A vaginal yeast infection is caused by an excess growth of yeast organisms in the vagina. Yeast infections are not spread by sexual contact; however, treating your partner with antifungal medications may help prevent recurrent yeast infections.
- Antibiotic use
- Steroid use
- Illnesses that weaken the immune system
- Frequent douching
- Tight clothing
- Strong soaps
- Perfumed feminine hygiene products
- Vaginal itching
- White, curdy, usually odorless vaginal discharge
- Pain when urinating
- Pain during intercourse
- Wear cotton-lined underwear
- Avoid tight-fitting slacks and undergarments as they increase the heat and moisture to the vaginal area which allows yeast to grow
- Eat yogurt that contains live Lactobacillus organisms
- Avoid feminine sprays, talcs or perfumes in your vaginal area as they affect the balance among the microorganisms in your vagina
- Do not douche unless instructed by your physician
- Wipe your vaginal area from front to back after using the toilet
- Limit your sugar intake if you have diabetes
- Use a nonprescription antifungal medication for yeast infections as directed
- Eat yogurt
- Avoid excessive cleaning of your vaginal area.
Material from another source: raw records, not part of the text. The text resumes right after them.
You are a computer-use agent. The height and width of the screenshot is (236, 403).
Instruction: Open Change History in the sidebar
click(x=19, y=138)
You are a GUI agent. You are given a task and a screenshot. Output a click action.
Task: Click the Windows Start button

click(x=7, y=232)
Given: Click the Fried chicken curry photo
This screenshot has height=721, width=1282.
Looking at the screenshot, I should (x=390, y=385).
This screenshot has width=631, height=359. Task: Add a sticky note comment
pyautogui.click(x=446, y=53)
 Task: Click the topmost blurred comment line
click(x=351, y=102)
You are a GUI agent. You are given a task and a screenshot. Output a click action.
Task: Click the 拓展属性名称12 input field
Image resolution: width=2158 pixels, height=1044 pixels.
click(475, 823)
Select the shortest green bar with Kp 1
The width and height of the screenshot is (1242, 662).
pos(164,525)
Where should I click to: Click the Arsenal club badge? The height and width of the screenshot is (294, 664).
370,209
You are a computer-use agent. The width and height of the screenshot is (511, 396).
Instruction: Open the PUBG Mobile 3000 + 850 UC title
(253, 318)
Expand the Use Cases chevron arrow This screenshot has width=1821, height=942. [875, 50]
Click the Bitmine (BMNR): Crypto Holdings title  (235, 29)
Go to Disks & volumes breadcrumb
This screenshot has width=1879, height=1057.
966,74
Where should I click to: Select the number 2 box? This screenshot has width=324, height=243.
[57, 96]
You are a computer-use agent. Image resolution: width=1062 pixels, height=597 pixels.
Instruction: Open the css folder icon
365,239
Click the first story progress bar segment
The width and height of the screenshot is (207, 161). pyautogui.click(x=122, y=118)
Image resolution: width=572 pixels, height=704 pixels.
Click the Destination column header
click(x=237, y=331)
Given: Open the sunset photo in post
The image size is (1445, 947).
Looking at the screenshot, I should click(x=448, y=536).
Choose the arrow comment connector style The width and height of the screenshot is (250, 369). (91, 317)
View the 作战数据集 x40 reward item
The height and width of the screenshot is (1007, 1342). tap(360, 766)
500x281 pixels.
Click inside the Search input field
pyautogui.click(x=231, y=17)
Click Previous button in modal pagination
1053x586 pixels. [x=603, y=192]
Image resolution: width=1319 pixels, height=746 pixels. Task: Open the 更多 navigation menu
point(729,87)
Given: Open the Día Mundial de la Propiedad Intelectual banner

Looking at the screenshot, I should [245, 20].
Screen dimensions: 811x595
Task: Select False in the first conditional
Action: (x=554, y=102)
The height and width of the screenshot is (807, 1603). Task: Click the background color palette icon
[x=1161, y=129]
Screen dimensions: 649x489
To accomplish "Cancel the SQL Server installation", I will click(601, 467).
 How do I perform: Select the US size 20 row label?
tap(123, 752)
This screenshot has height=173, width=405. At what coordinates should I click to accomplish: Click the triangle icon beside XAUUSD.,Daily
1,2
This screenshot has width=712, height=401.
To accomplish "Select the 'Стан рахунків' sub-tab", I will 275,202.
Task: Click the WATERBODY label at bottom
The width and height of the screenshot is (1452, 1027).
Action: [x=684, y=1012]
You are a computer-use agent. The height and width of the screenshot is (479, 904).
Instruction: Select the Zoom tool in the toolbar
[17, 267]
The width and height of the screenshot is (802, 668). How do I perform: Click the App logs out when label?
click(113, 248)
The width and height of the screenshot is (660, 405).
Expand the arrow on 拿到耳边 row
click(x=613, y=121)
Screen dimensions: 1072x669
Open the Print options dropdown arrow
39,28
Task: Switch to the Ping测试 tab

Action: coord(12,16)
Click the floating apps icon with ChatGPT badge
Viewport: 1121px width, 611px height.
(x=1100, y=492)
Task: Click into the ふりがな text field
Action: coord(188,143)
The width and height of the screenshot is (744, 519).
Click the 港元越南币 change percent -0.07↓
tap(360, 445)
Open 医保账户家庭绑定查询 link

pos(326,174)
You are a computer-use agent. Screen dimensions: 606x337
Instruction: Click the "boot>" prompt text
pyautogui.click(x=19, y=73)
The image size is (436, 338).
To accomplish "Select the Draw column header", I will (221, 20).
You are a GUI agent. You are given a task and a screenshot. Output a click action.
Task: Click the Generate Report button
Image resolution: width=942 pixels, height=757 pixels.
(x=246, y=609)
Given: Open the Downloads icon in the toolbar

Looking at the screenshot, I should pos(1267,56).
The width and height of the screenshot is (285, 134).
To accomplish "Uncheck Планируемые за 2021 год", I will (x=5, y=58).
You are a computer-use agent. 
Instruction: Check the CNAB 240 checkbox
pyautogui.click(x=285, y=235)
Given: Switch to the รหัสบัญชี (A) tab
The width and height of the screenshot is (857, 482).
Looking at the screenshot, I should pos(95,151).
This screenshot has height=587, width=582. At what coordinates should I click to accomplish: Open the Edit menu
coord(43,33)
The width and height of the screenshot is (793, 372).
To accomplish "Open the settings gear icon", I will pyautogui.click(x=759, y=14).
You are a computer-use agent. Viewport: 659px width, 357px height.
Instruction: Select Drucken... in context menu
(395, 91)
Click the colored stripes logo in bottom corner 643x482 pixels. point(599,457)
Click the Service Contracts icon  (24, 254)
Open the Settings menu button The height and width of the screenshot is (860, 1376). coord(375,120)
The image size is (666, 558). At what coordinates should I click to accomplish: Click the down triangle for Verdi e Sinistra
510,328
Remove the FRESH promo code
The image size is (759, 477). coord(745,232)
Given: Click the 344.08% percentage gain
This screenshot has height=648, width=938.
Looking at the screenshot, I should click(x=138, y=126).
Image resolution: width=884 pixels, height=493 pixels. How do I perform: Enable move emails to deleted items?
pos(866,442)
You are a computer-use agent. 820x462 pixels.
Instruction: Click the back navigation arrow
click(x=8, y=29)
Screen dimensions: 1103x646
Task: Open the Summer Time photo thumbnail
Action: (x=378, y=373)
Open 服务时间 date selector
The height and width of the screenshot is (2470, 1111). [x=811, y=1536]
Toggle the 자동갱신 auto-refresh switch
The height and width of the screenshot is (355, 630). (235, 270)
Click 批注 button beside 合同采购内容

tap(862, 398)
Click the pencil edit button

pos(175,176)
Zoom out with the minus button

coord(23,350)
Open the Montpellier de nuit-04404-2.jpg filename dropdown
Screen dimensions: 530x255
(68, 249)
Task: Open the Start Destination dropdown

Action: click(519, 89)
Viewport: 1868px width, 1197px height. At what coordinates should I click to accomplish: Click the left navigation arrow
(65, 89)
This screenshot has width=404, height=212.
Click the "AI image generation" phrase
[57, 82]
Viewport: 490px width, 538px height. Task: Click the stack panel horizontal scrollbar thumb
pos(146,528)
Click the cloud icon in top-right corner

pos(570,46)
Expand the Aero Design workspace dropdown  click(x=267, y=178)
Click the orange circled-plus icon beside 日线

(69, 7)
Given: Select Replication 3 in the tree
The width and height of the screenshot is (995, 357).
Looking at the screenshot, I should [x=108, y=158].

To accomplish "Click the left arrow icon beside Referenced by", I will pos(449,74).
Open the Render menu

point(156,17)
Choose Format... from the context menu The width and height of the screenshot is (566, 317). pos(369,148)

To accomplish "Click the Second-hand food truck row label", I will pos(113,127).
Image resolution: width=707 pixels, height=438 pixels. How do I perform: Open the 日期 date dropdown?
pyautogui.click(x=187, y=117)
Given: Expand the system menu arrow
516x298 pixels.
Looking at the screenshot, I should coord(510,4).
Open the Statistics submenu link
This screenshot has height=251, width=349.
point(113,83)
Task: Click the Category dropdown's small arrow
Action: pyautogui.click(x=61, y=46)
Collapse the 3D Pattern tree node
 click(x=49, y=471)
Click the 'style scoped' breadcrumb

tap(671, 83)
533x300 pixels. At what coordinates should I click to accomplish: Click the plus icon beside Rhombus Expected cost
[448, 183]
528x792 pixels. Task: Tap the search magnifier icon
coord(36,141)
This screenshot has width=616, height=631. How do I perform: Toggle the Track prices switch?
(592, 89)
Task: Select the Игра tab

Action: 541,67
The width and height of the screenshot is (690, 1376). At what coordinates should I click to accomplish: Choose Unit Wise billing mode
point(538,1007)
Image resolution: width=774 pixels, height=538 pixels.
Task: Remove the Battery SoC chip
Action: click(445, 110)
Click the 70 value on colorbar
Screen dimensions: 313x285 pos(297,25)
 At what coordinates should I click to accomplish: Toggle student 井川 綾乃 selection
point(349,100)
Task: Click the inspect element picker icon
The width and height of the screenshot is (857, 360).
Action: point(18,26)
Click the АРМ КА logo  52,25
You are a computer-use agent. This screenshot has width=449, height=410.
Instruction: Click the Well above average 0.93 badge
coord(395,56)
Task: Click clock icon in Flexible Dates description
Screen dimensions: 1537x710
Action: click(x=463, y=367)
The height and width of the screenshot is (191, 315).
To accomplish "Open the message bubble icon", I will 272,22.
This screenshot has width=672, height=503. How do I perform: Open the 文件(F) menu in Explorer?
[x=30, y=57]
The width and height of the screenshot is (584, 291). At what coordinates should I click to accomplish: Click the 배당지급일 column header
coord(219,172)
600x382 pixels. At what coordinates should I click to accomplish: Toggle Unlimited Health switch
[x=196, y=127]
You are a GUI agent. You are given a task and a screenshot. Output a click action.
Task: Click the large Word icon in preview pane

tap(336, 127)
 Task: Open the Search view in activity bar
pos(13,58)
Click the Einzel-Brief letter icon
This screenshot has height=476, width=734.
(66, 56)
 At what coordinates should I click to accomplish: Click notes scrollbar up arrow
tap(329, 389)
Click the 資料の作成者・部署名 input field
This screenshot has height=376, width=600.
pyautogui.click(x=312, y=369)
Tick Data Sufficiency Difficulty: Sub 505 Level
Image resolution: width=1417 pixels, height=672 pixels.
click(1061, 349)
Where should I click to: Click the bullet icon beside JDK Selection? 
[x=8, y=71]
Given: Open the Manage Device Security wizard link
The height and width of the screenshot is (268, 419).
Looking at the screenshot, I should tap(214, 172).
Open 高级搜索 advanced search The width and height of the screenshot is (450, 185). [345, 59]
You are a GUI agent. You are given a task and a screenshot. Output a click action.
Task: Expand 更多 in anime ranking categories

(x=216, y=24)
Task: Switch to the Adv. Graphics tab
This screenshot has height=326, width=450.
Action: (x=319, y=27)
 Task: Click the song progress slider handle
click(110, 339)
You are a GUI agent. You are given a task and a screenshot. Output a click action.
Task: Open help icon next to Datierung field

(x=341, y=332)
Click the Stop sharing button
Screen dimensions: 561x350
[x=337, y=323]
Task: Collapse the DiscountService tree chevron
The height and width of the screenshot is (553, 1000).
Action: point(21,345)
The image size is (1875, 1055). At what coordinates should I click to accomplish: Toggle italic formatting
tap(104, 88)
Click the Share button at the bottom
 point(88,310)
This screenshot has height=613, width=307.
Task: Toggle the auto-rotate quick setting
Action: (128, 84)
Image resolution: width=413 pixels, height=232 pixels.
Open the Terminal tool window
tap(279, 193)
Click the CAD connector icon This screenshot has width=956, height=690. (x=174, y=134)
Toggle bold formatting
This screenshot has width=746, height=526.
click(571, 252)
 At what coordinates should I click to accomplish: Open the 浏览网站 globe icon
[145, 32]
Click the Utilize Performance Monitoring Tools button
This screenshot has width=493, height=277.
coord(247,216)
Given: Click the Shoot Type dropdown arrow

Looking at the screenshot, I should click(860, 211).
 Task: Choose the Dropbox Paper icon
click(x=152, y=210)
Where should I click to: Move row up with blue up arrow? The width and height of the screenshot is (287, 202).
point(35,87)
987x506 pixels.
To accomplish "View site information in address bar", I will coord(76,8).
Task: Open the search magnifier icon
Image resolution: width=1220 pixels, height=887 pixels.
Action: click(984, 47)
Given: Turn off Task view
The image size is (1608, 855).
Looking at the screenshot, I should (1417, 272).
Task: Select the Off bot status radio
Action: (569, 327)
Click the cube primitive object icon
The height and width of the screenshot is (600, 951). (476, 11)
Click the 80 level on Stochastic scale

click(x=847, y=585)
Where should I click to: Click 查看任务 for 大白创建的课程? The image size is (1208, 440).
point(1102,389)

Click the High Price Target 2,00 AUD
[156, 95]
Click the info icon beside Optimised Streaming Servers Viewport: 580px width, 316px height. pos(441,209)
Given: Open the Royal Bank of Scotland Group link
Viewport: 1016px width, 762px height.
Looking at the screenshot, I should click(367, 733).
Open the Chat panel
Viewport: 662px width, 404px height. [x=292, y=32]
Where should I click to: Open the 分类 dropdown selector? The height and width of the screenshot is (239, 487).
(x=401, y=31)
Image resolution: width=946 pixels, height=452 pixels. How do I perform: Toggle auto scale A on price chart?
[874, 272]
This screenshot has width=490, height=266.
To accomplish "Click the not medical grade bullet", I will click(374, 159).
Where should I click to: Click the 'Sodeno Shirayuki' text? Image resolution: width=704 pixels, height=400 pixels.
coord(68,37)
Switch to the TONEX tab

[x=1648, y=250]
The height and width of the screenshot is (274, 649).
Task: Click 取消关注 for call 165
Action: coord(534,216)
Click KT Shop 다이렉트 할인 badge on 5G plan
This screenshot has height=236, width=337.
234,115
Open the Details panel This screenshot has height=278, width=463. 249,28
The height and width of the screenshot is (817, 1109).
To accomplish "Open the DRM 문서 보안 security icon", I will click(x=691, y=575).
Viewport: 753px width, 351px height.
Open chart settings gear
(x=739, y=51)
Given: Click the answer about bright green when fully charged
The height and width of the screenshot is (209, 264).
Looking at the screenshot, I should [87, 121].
Wash once a day with plain water or a mild soap
- Do not use tampons while using a topical treatment for a yeast infection
WHEN TO CALL A PHYSICIAN
- If you develop lower abdominal pain
- If you develop a fever greater than 101 degrees along with symptoms of a vaginal yeast infection
- If you are not sure you have a yeast infection
- If home treatment fails within 3 or 4 days
- If you are using antifungal creams repeatedly
- If you are pregnant
- If symptoms return within 2 months and you have not been taking antibiotics If you plan to see a doctor, do not douche, use vaginal creams or have sexual intercourse for 48 hours before your appointment as your problem will be more difficult to diagnose.